TASK OBJECTIVE:
In the records below, find each line containing the word "height" and copy it.

GIVEN ENTRIES:
((

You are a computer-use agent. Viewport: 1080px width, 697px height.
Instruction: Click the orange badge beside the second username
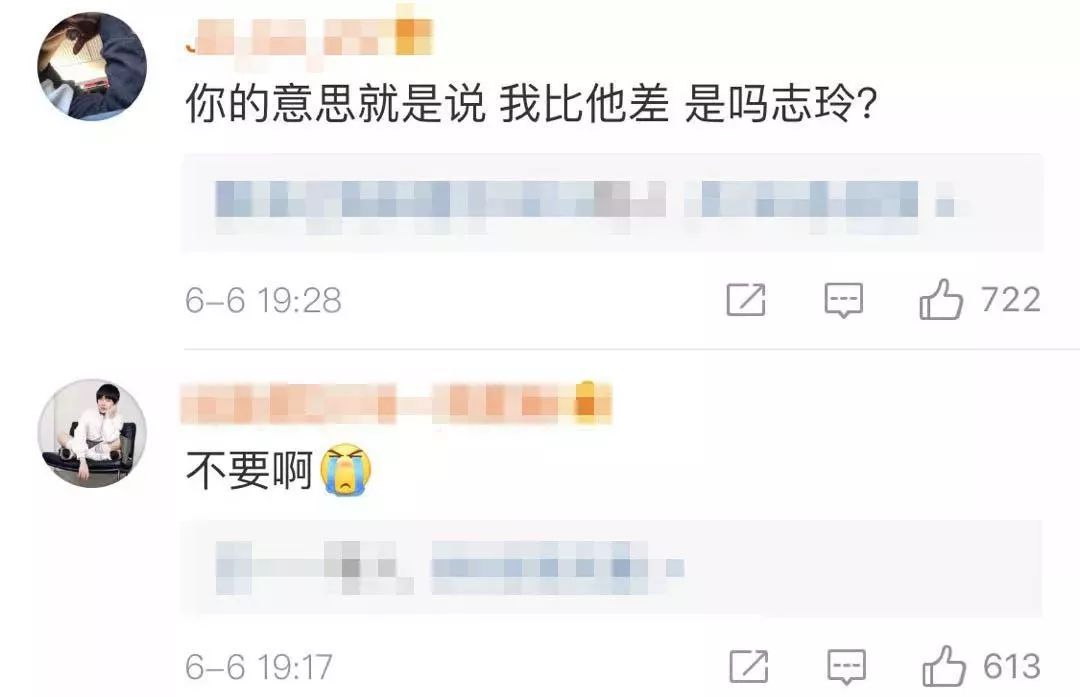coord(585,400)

))
((

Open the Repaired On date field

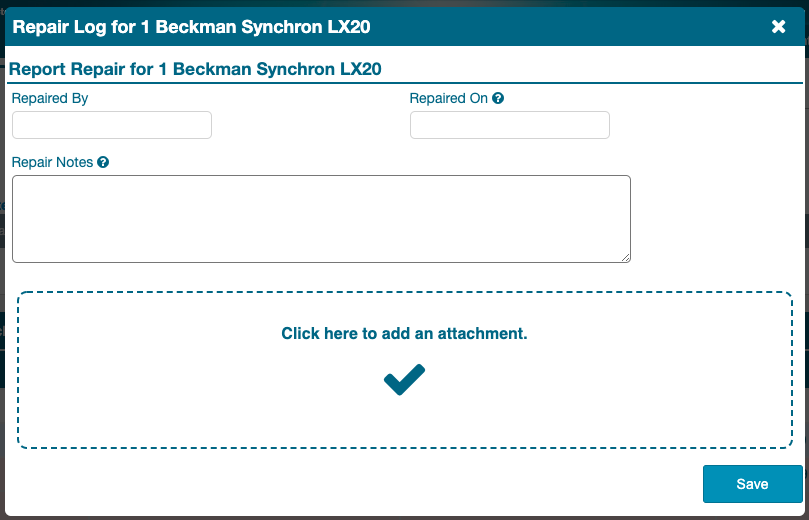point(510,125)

))
((

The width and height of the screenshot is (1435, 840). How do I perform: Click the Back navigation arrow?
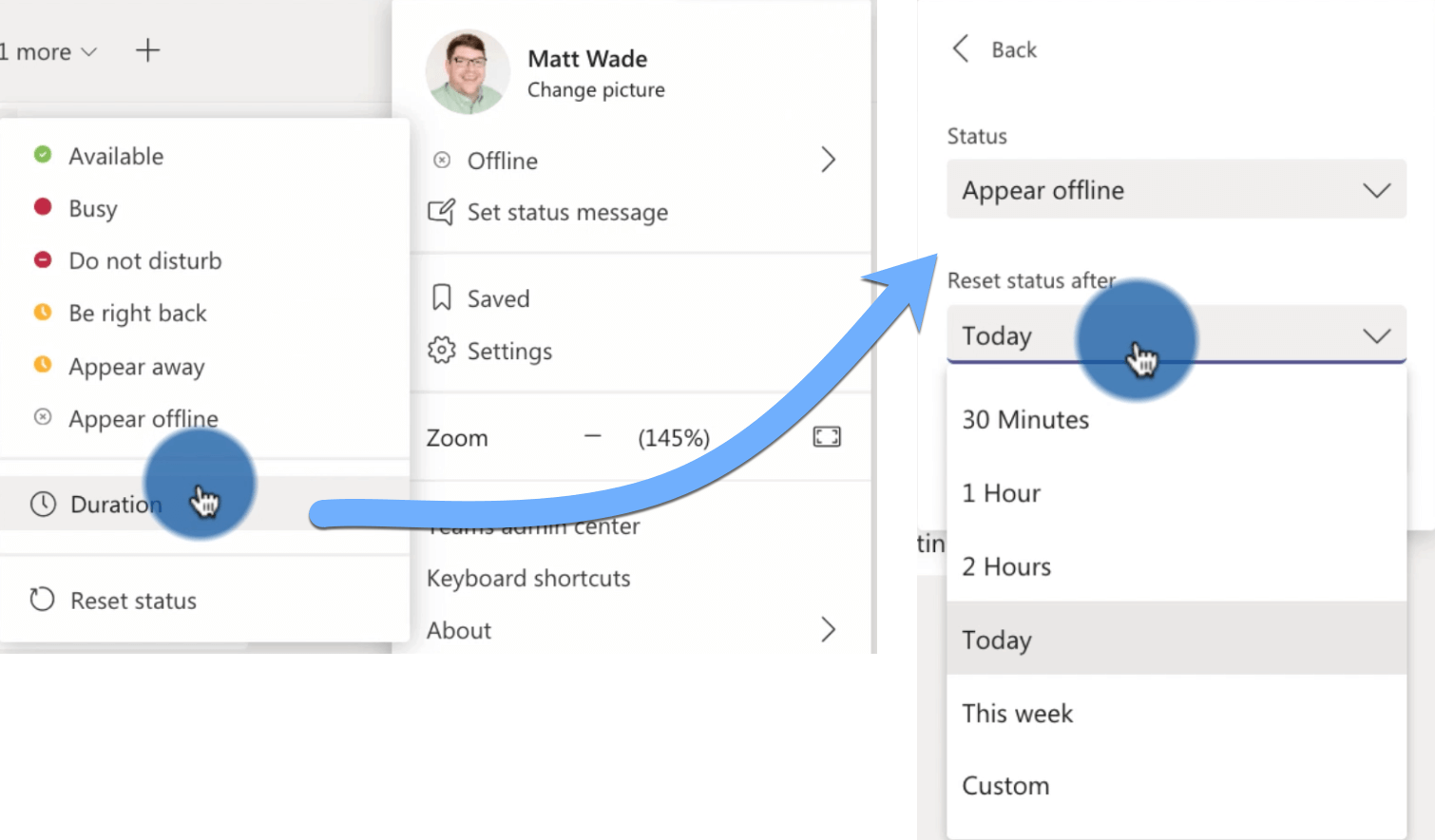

))

OUTPUT OF THE EXERCISE:
You are a computer-use agent. Viewport: 1080px width, 697px height.
The width and height of the screenshot is (1435, 840). How do I perform: Click the Back navigation arrow?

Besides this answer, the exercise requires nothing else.